The way that Hyper-V replication is supposed to work is whenever a block is changed within a virtual hard disk that is configured for replication, that block is replicated to another host during the next replication cycle. What happens sometimes, however, is that the synchronization process simply comes to a stop.
There is usually a corresponding error message that says, "Hyper-V suspended replication for virtual machine <VMName> due to a non-recoverable failure. (Virtual Machine ID <VMId>). Resume replication after correcting the failure." When this happens, Hyper-V lets you right-click on the virtual machine and choose a Resume Replication command from the shortcut menu. Sometimes this fixes the problem, but other times it is impossible to resume virtual machine replication.

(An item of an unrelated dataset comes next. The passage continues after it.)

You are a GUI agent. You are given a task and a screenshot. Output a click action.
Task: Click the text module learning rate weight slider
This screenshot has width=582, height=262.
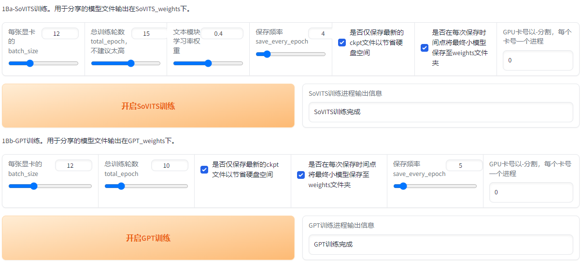(208, 63)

When that happens, there is little that can be done besides disabling replication, deleting the replica and then setting up replication from scratch. This puts the virtual machine at risk until its entire contents can be resynchronized.
So what causes these replication failures? Unfortunately, I don't have a definitive answer. I've searched TechNet for an explanation whenever I have experienced this problem in the past, but have always come up empty-handed. Even so, I think that I might have finally figured out what is going on.
I have been having problems with periodic replication failures for as long as the replication feature has existed. The problems have become far less frequent over time, which I attribute to Hyper-V becoming more mature. Today, Hyper-V replication failures are kind of a rarity (at least in my organization), but I have noticed that there are a couple of things that seem to happen just before a replication failure.
One of the events that seems to trigger a replication failure is a Hyper-V outage. Last fall, for example, I found myself in the projected path of a hurricane. In preparation for the hurricane, I shut down my replica server and stored it somewhere safe. When I eventually brought the server back online, however, I had to deal with an irrecoverable replication failure. I will concede that the timing of this failure could possibly be a coincidence -- but I don't think so.
The other thing that seems to cause replication failures is copying large amounts of data to a virtual machine. About a year ago, for example, I had to copy just under 3TB of data to a virtual file server. Shortly thereafter, the replication process stopped working.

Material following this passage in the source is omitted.